I have had to spend hours getting the car we have valued umpteen times for part exchange.
I have had to read multiple reviews on multiple websites of multiple cars.
I have then had to return to look at the same cars once more, in case they have miraculously metamorphised overnight into something slightly different but more suitable.
Let me tell you about suitable. Suitable is the type of car we decided on - a diesel hatchback with good fuel economy. So why is every car that catches Caroline's eye a massive 4x4 that would consume the oil budget of Romania on my daily commute??
Yesterday was the climax of this torture. yesterday i decreed that it had to come to an end and we weren't going to wait another two weeks to see a car that might come in to the local Ford dealership on part exchange for a car they had almost sold. Nor was I going to spend half my working day fending off phone calls from the 12 year old who works at the not-so-local Ford dealership offering me every car under the sun except for the one i wanted, in the price bracket I had asked for.
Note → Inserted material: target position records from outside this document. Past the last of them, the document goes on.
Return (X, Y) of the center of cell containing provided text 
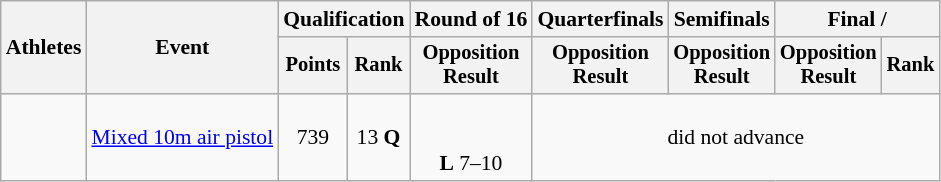
Athletes (44, 48)
13 Q (379, 138)
Semifinals (722, 19)
Mixed 10m air pistol (182, 138)
Final / (857, 19)
did not advance (736, 138)
Points (312, 66)
Qualification (344, 19)
739 (312, 138)
Quarterfinals (600, 19)
Event (182, 48)
L 7–10 (472, 138)
Round of 16 (472, 19)
Output the (x, y) coordinate of the center of the cell containing the given text.  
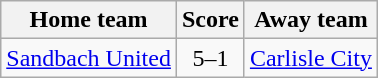
Away team (310, 20)
Score (210, 20)
Carlisle City (310, 58)
Home team (89, 20)
5–1 (210, 58)
Sandbach United (89, 58)
Return (X, Y) of the center of cell containing provided text 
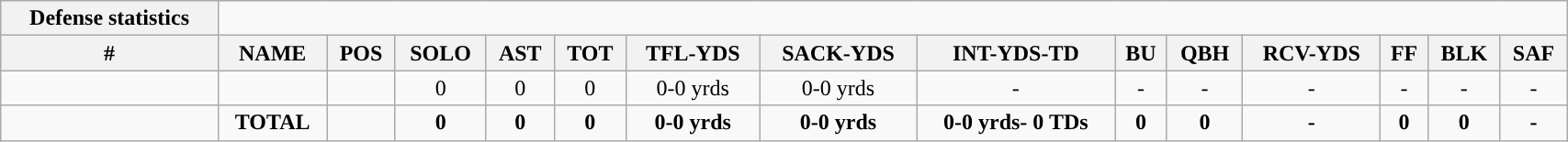
SOLO (441, 53)
QBH (1204, 53)
TOTAL (272, 123)
SAF (1533, 53)
0-0 yrds- 0 TDs (1016, 123)
SACK-YDS (838, 53)
TOT (590, 53)
POS (361, 53)
BLK (1464, 53)
AST (520, 53)
INT-YDS-TD (1016, 53)
# (110, 53)
RCV-YDS (1312, 53)
NAME (272, 53)
TFL-YDS (693, 53)
FF (1404, 53)
BU (1141, 53)
Defense statistics (110, 18)
Return [X, Y] of the center of cell containing provided text 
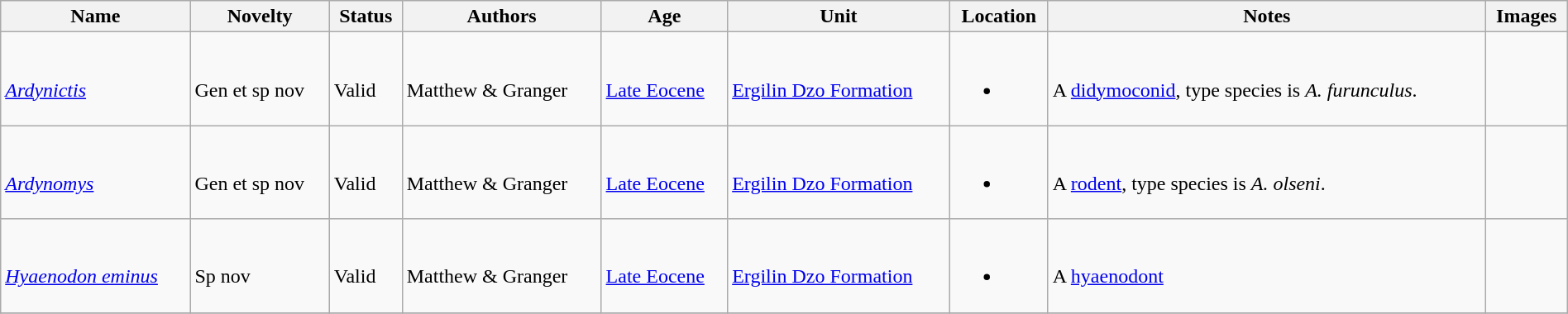
Hyaenodon eminus [96, 266]
Unit [839, 17]
Name [96, 17]
Images [1527, 17]
Age [665, 17]
Notes [1267, 17]
A rodent, type species is A. olseni. [1267, 172]
Sp nov [260, 266]
A hyaenodont [1267, 266]
Authors [501, 17]
A didymoconid, type species is A. furunculus. [1267, 79]
Ardynictis [96, 79]
Status [366, 17]
Location [999, 17]
Ardynomys [96, 172]
Novelty [260, 17]
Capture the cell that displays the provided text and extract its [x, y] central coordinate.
So, we went tot he "motor park". I showed her the car I had found the day before. we test drove it. We liked it. We got a good px offer on our car.....and then we spent 4 hours -yes FOUR bloody hours - walking around looking at other cars and debating over the first, perfectly suitable, car. The reason? It didn't have a centre console - you know, that plastic bit that you can hold cups in and old, furry sweets. that was it. That was the sticking point.
The salesman found us sat ont he kerb at the end of his carpark. Caroline was debating this point out loud and i was trying to cut my wrists with a plastic teaspoon I had found in my handbag. If that didn't work I was going to take my eyeballs out instead.
Having sold two cars in the chasm of hours since we had last met the salesman was in a good mood and when our dilemma was put to him, along with the point that the new, face-lifted version of this perfectly suitable car had a plastickly bit he kindly went away and agreed with his manager that they would fit one for us, FOC.
I owe my life to this salesman. He deserves a medal for the humanity shown in ending my ordeal. I thank him.